[mythtv-users] Should I use LVM on this new raid?

f-myth-users at media.mit.edu f-myth-users at media.mit.edu
Wed Sep 26 22:53:25 UTC 2007


    > Date: Wed, 26 Sep 2007 17:39:46 -0400
    > From: "Jay R. Ashworth" <jra at baylink.com>

    > So that implies to me that people really believe that business will
    > *pay* a 6:1 or more price imbalance for those drives, for no good
    > reason.

Bought any bottled water recently?

Seriously:  In many places, what comes out of the tap is better than
what's in the bottle, at about a 9 -thousand- to 1 price ratio.  Not
to mention all the other badness in the lifecycle costs that you may
or may not be paying for directly (fuel to truck all those bottles
around, fuel to make the plastic [energy & the plastic itself], fuel
to recycle them...).  And yet, people will pay an -enormous- premium
on ZERO data just because it makes them feel better and they can't be
bothered to check the facts.  (Yes, occasionally they buy it for the
portability.  But why, then, don't the vast majority just -save- a
single bottle and refill it from the tap?  Yet they don't.)

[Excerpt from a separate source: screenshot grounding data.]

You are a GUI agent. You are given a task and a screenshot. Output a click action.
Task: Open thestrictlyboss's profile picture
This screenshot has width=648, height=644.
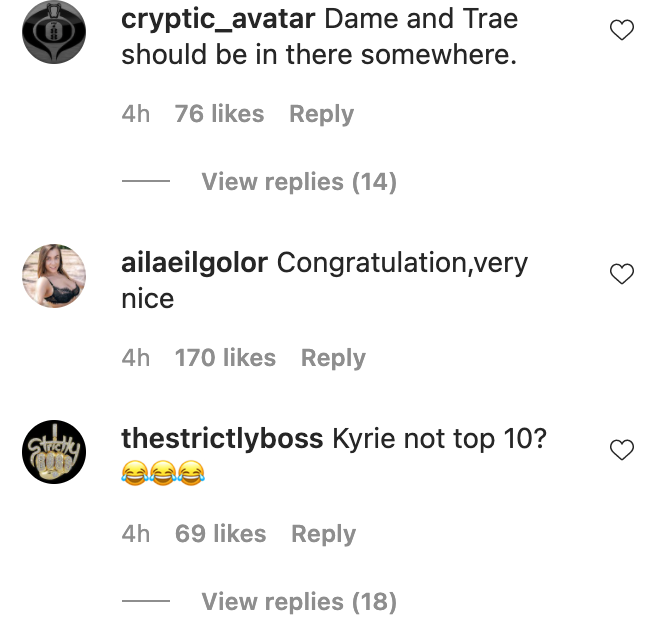(x=53, y=452)
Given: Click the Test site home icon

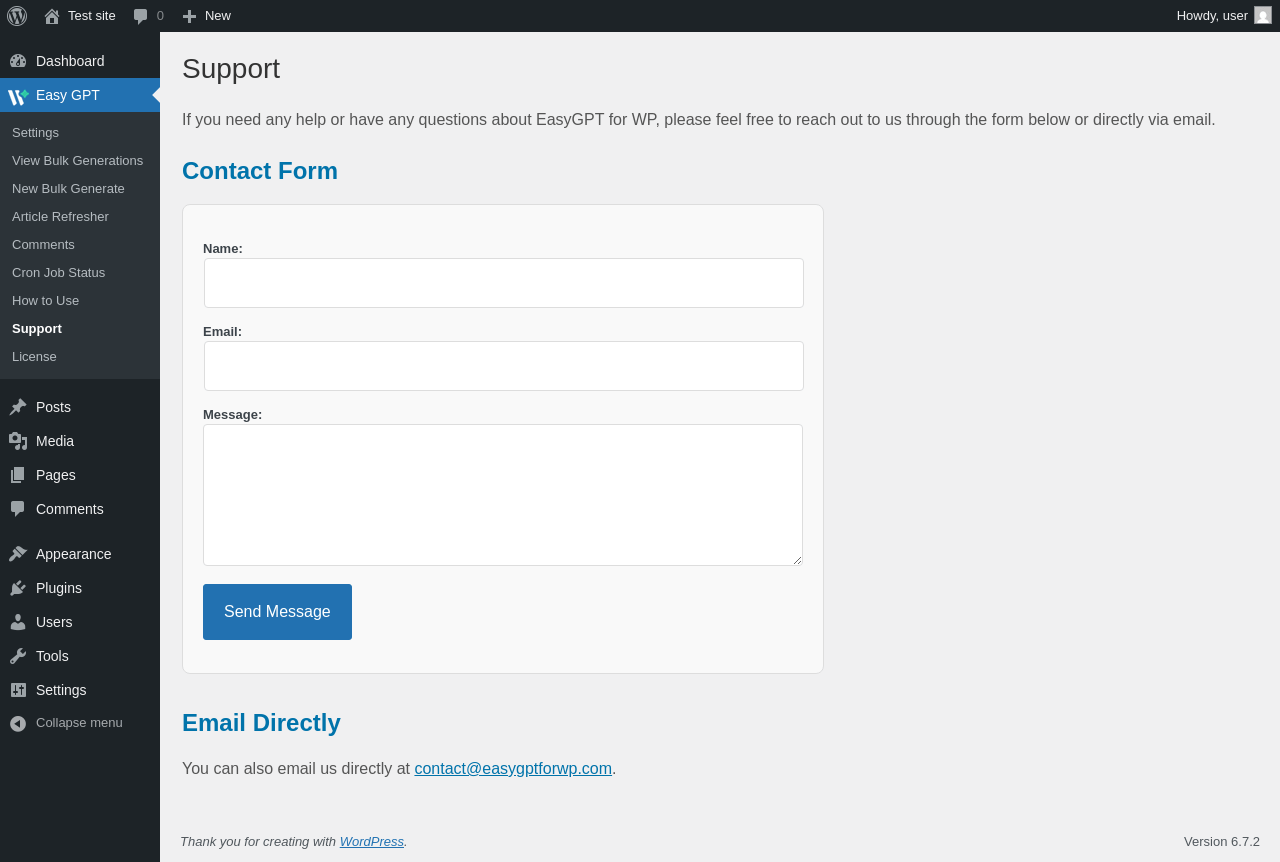Looking at the screenshot, I should tap(52, 16).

I have -absolutely- no problem believing that many businesses will pay
"protection money" for a warm fuzzy feeling that has no grounding in
reality---especially if it -might once have- and nobody's rigorously
investigated whether it still holds.  And consider---a -business- will
pay almost any amount for a disk if they value its contents, because
just having to swap it out will cost them more in personnel time and
downtime (or degraded-RAID time, or chance-of-two-failures-before-rebuild)
than the price differential.  -And-, the guy who pays this protection
money can then say, "Hey, I bought the most expensive disks out there.
They -must- be good or they couldn't charge that, right?  So the fact
that the disk failed isn't MY fault!"---and he keeps his job.

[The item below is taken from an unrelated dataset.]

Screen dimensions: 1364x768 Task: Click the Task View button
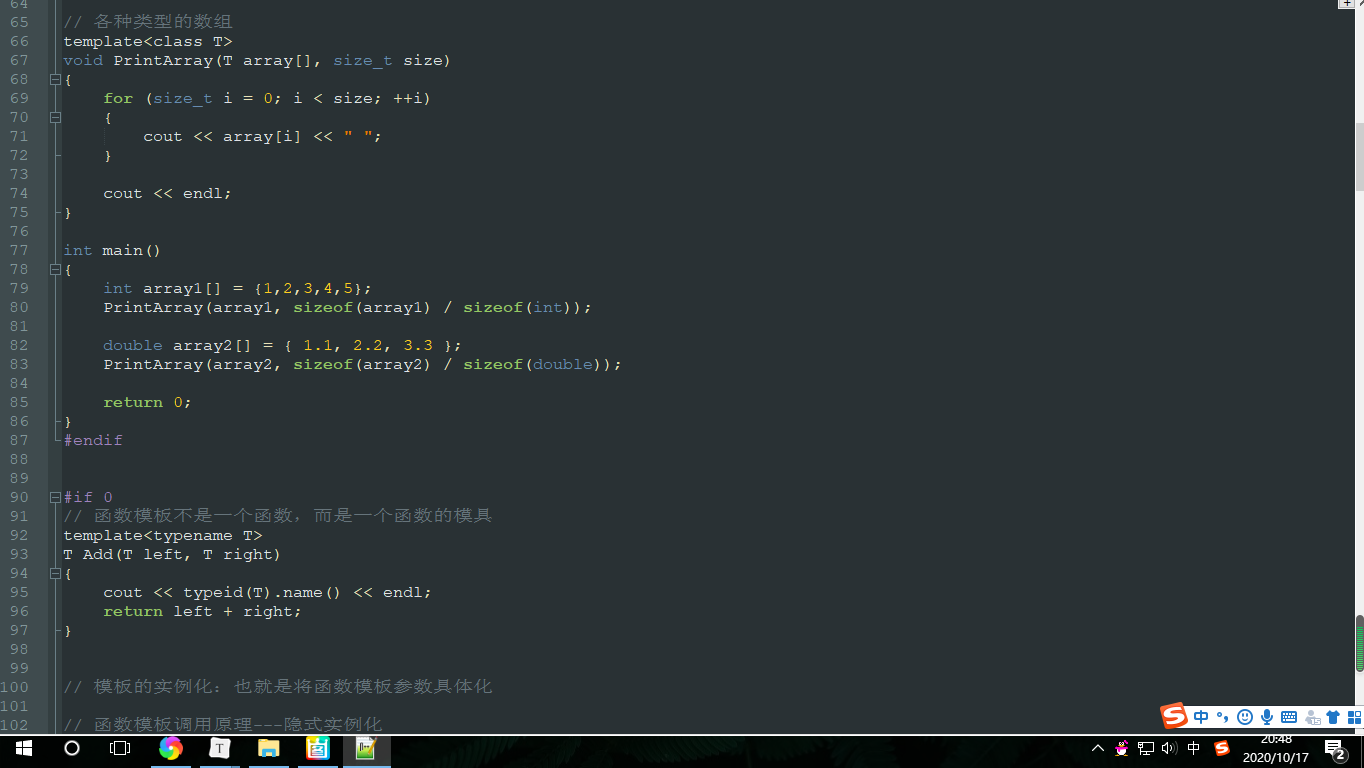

It's just another manifestation of the old pre-MS saw that went,
"Nobody was ever fired for buying IBM."  Regardless of how much
more expensive it was.

P.S.  Unless your sample size is -very- large, the low failure rates
of disks in general mean that you don't actually have statistical
significance to your data---and people are excellent at deducing
patterns were no actual patterns are present.  That's the whole reason
that "statistical significance" exists.